Start of Input for this task

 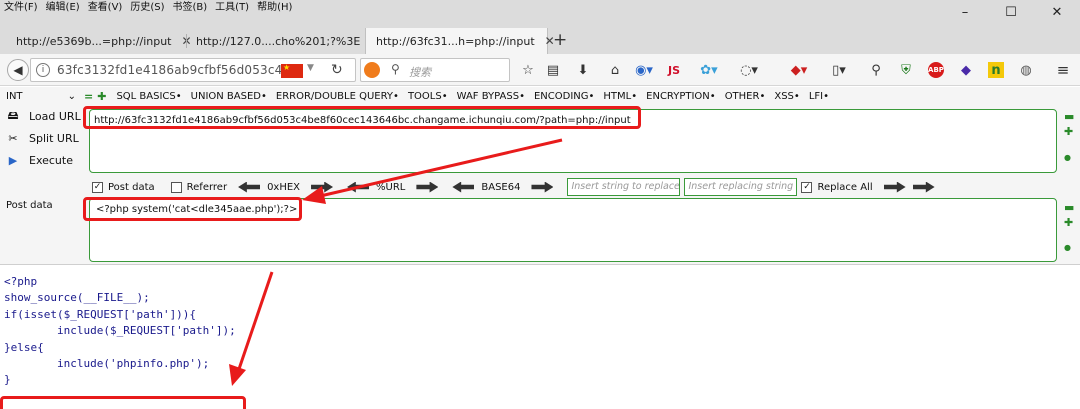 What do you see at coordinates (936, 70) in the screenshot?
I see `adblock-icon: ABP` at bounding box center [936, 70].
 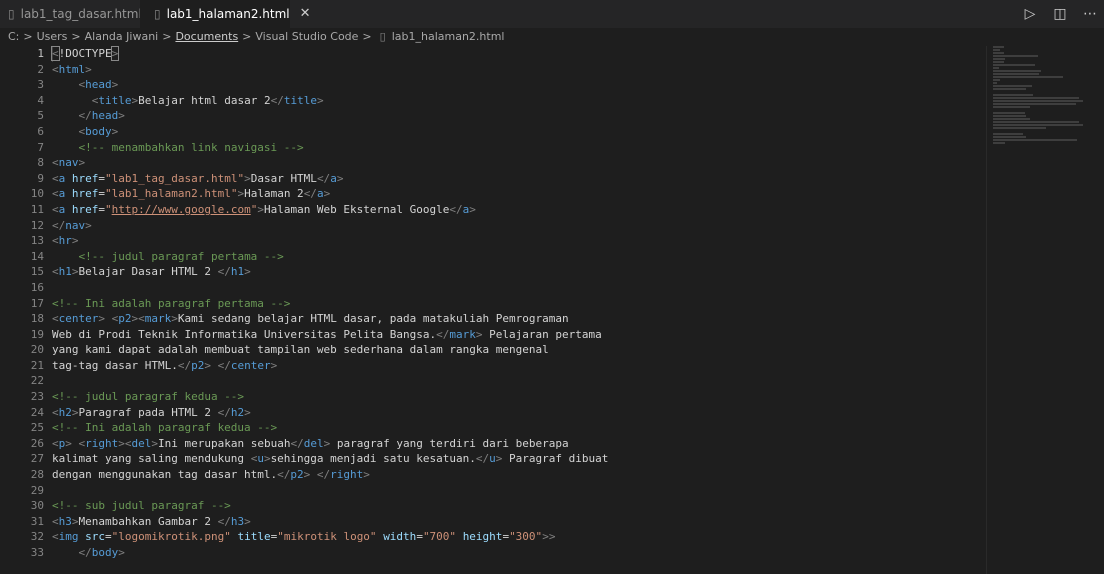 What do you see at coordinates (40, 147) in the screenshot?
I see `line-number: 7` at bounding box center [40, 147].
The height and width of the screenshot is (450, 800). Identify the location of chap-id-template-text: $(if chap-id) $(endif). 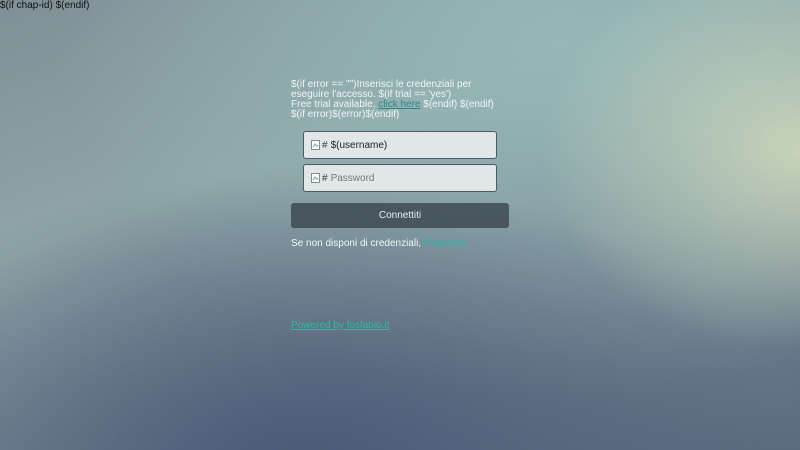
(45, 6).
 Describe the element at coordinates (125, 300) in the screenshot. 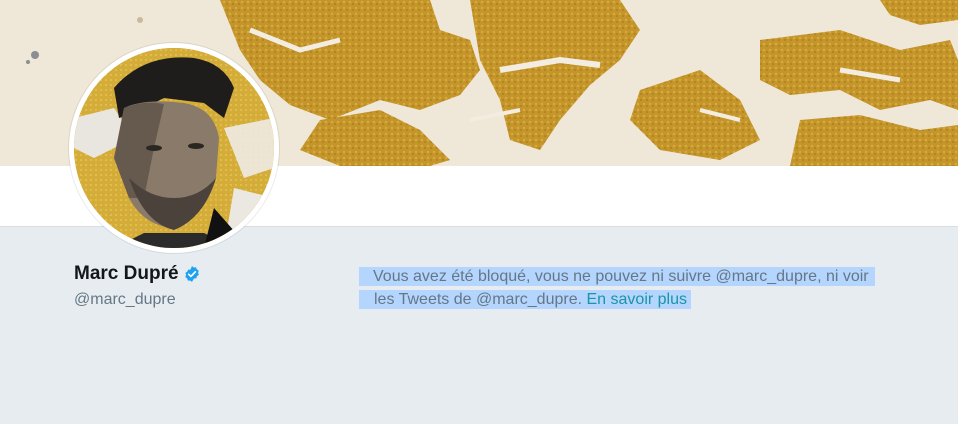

End of Input for this task
Start of Input for this task

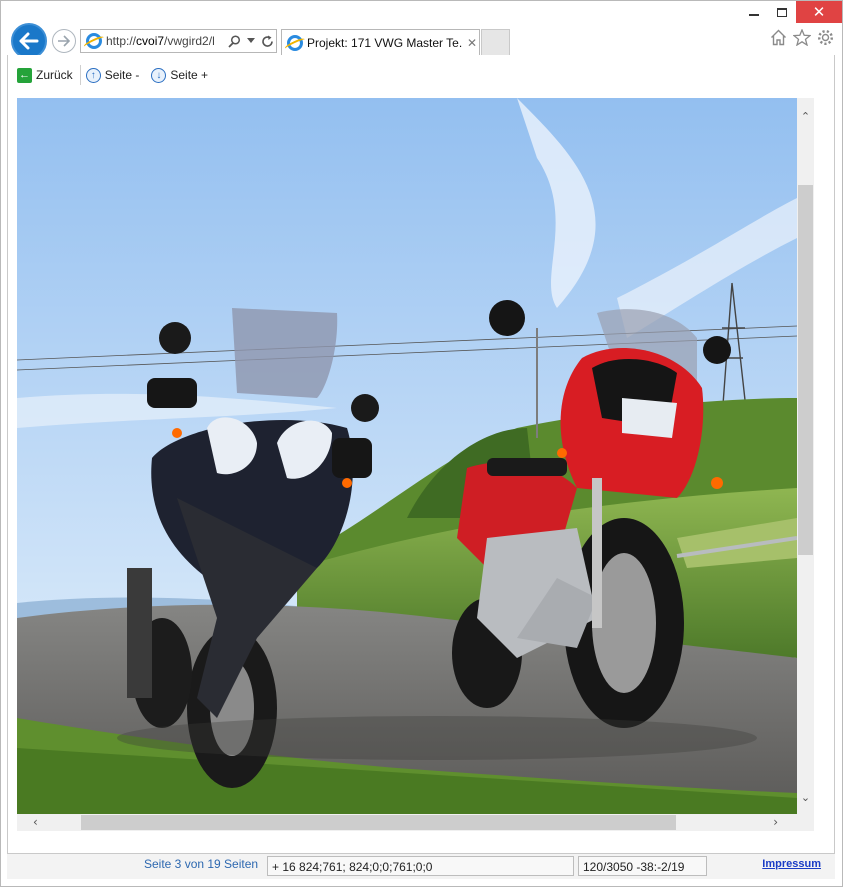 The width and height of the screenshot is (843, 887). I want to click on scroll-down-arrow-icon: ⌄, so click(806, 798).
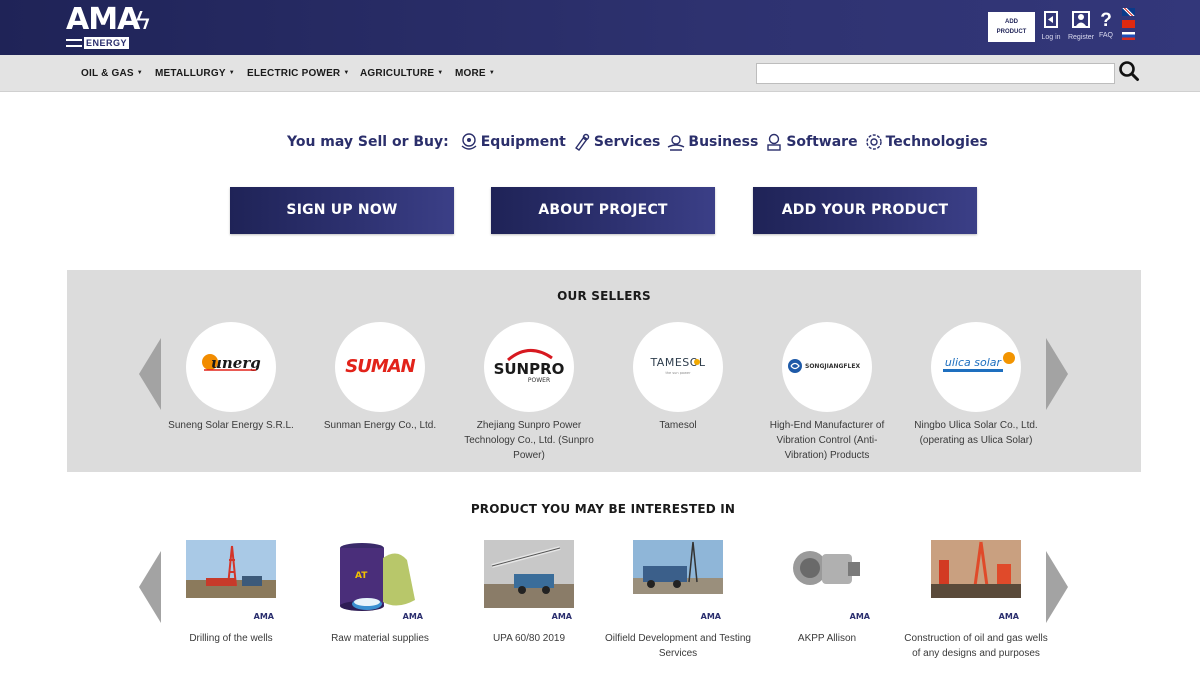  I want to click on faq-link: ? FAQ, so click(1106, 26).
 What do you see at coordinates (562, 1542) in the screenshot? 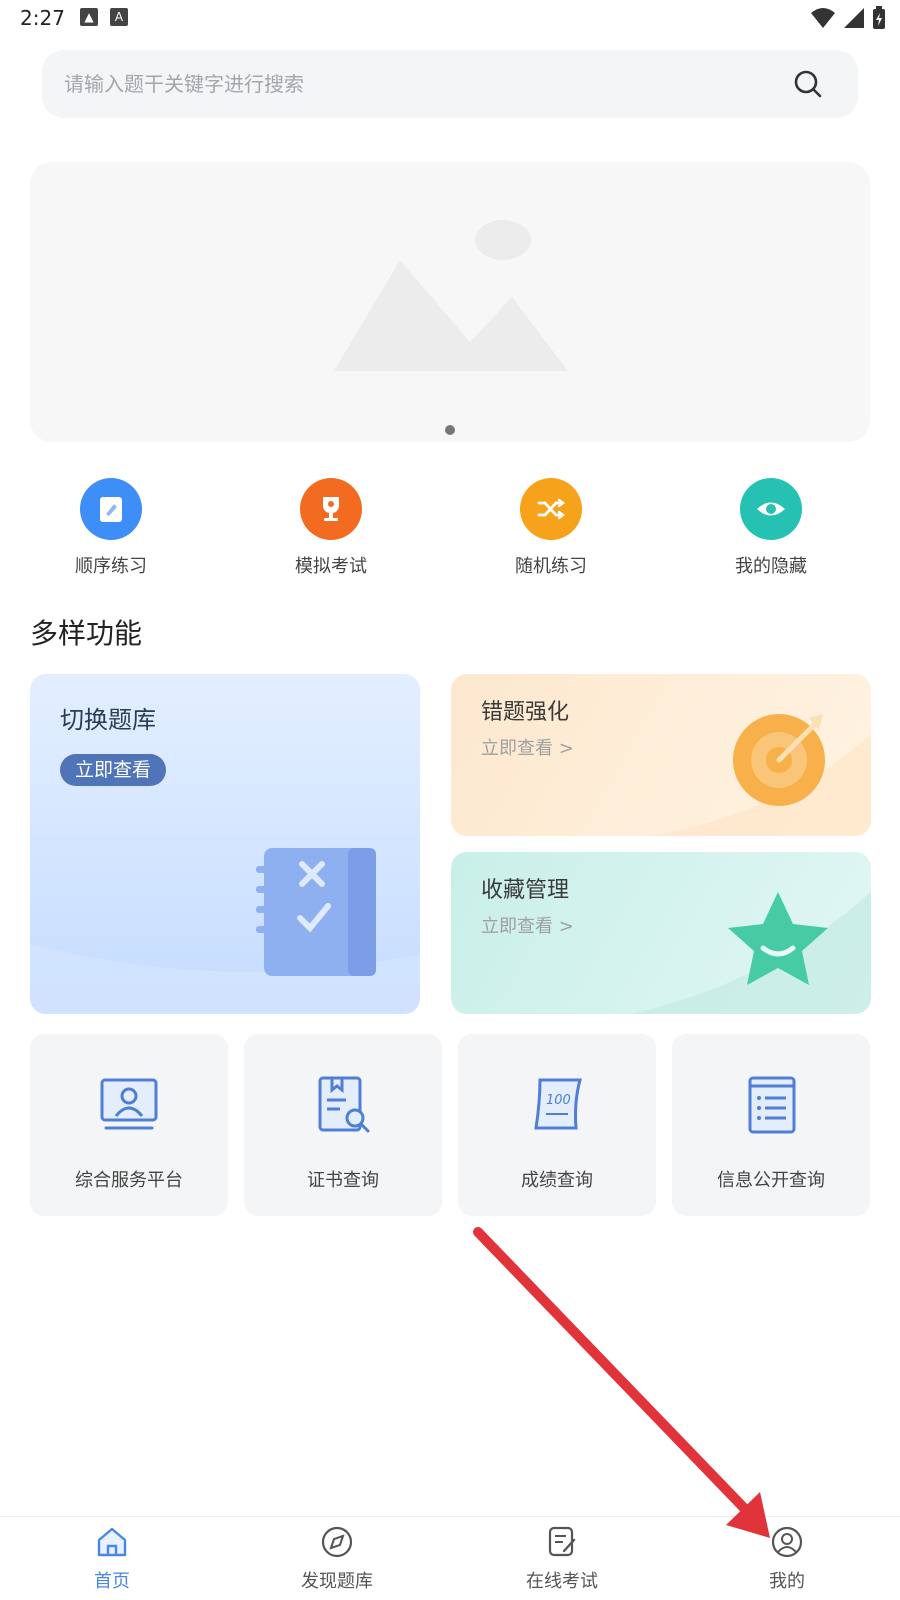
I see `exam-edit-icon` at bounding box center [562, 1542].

End of Input for this task

In the listing, rewrite from the line with "The height and" up to and including the line with "Describe the element", swapping "Identify" for "Determine" and keeping everything else the same. Leave the pictures out.

The height and width of the screenshot is (450, 800). Determine the location of chap-id-template-text: $(if chap-id) $(endif). 
(45, 6).
 Describe the element at coordinates (125, 300) in the screenshot. 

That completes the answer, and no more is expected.